Live like there is no tomorrow but savor each day along the way.

All we have is now – the past is useless, the future not assured.

Live life like there is no tomorrow does not mean live recklessly.

It means live today like it is your last day.

Not to get it all in but to eat it all up.

Amazingly the most common regret for people at the end of life is not that they don’t have more time but the time they previously wasted.

Hitting Restart

Sometimes you’re ready for a restart.

Products often relaunch to freshen them.  Homes get redecorated.  We change jobs.

Restart also works for personal.

First hit delete – careful to eliminate the things that you want to improve, get away from or prevent from happening again.  In other words, delete before adding to your personal life.

Then protect the things that you don’t want to change.

I know people who have survived serious surgeries that want to live their future life in a different way.

People who want to change what they do for a living who have made sacrifices to find something that reinvigorates them.

Even people in relationships who want to improve them or cancel them before the rest of their life slips away.

Restart is a second, third or fourth chance and worth it if gets you to happiness.

Feeling Younger Reduces Stress

A new study out of Germany indicates that people who claim to feel younger are healthier, less stressed and live longer than those who bemoan their age.

People who may otherwise be healthy but feel old lose cognitive abilities, have more life threatening inflammation and feel the ravages of stress.

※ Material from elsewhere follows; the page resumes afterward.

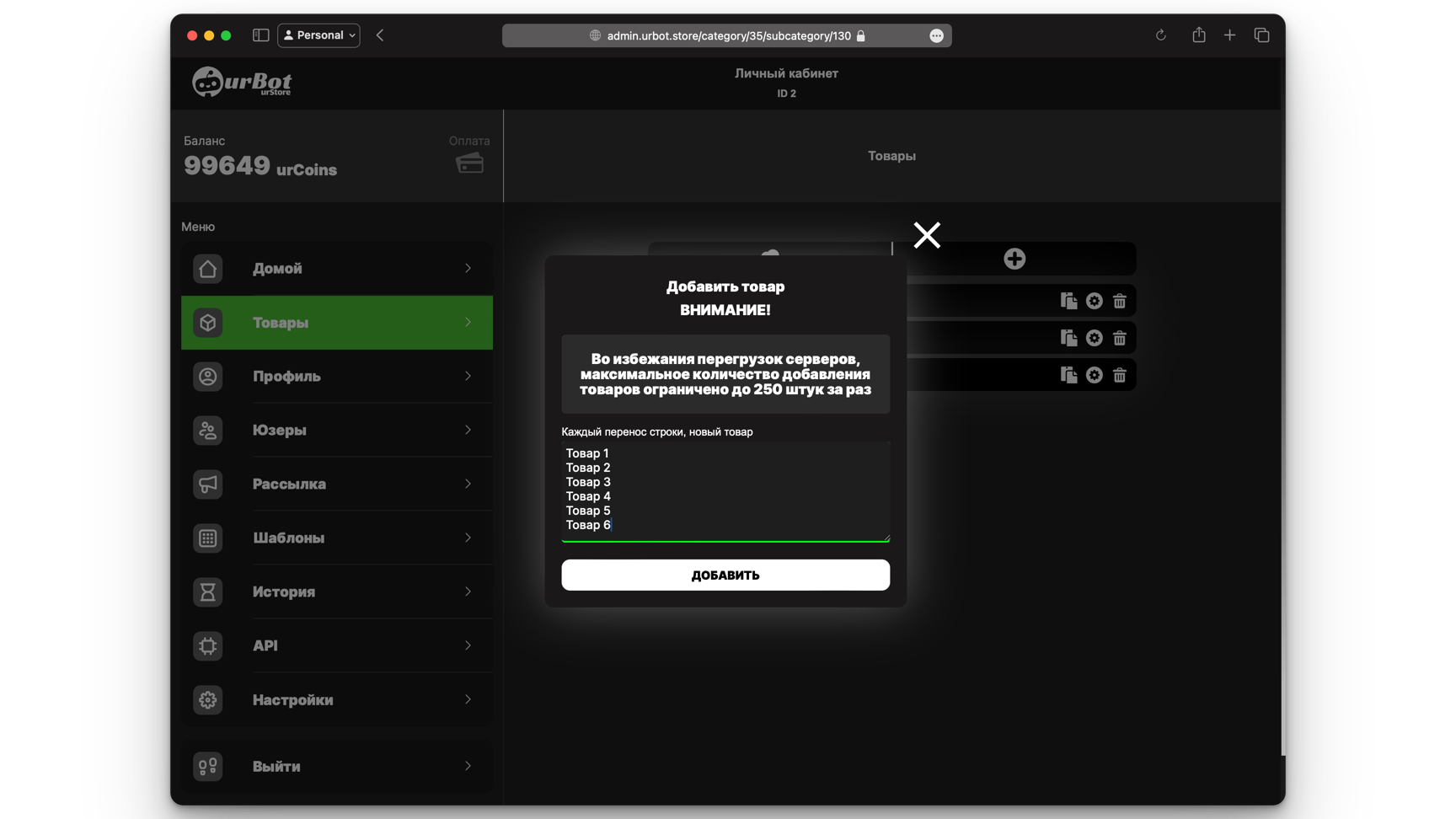
Task: Expand the Настройки menu chevron
Action: pyautogui.click(x=468, y=700)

Stress is killing all of us – this is a fast world we live in and there are lots of pharmaceutical solutions, online counseling and physical solutions that people have been turning to.

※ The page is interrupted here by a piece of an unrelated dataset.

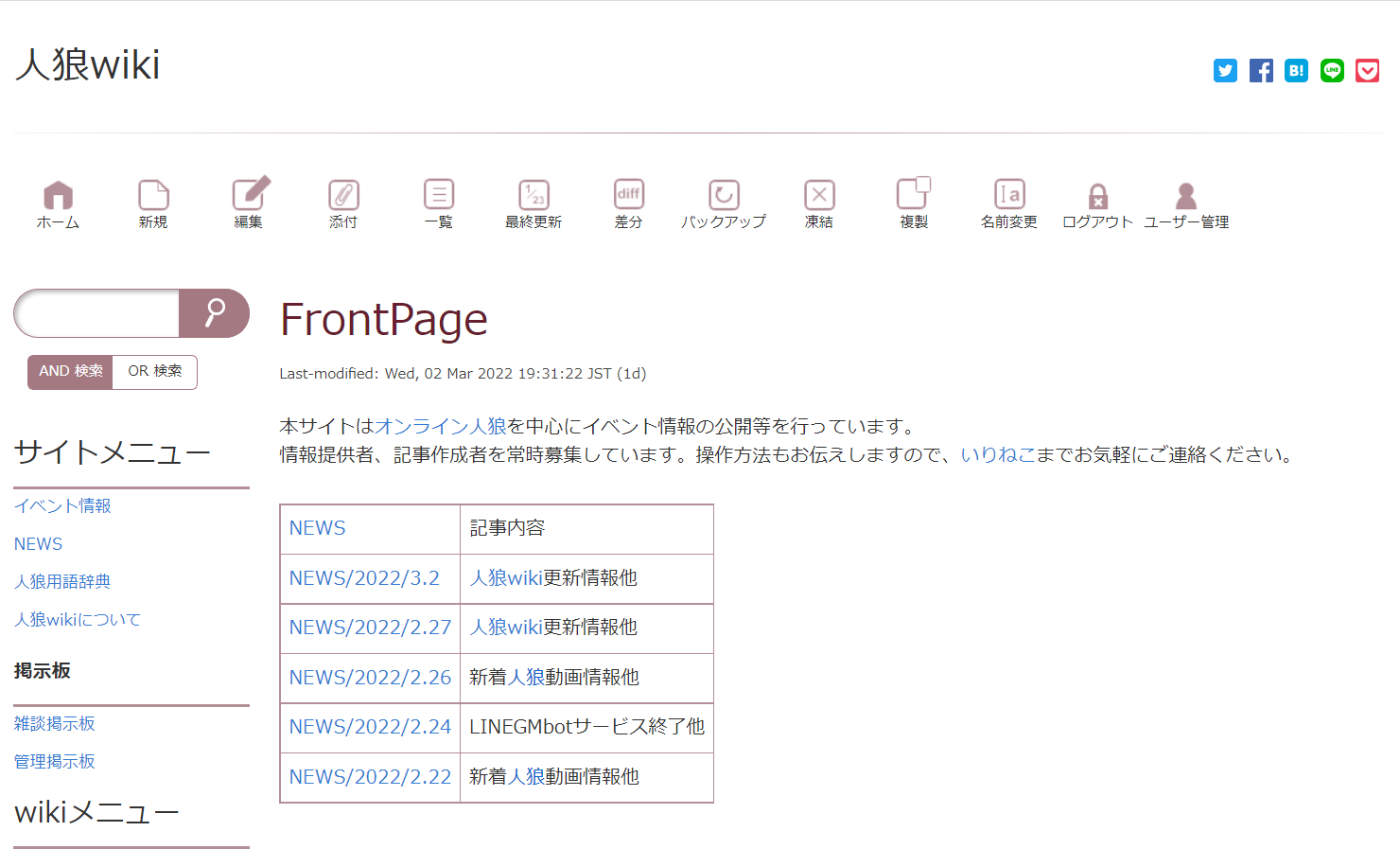Open the Backup (バックアップ) icon
Screen dimensions: 1400x849
(724, 195)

For free – no fees or cost of entry – a youthful attitude is a proven life extender and answer to the stresses of our digital world that are not going away.

Providing that Henry David Thoreau was right when he said none are so old as those who have outlived their zest for enthusiasm.

Dogs Dealing with Failure

Perhaps you heard about the dog who flunked out of service school – part golden and part lab.

Sheldon was trained as a service dog but the gregarious dog has been certified in State Farm’s arson dog program and can detect a Molotov cocktail in about 30 seconds.

He made a better arson dog than a service dog.

Same concept is true for the two-legged species – never give up, keep trying because success isn’t always about being able to predict what we will be successful at as much as what is our special thing.

I’m saving the story of Sheldon for the next time I feel discouraged by barking up the wrong tree.  Read about Sheldon here.

Slow and Slower

When we talk too fast, we make it easy for others to ignore our message.

When we are not deliberate when talking about things that are important, we missed an opportunity to communicate.

When asked “what do you think?”, try responding slowly and adding “what do YOU think?”

As counterintuitive as it may sound in our fast paced world, slow and steady still wins the race in communication in spite of the noise, connectivity and self-centeredness.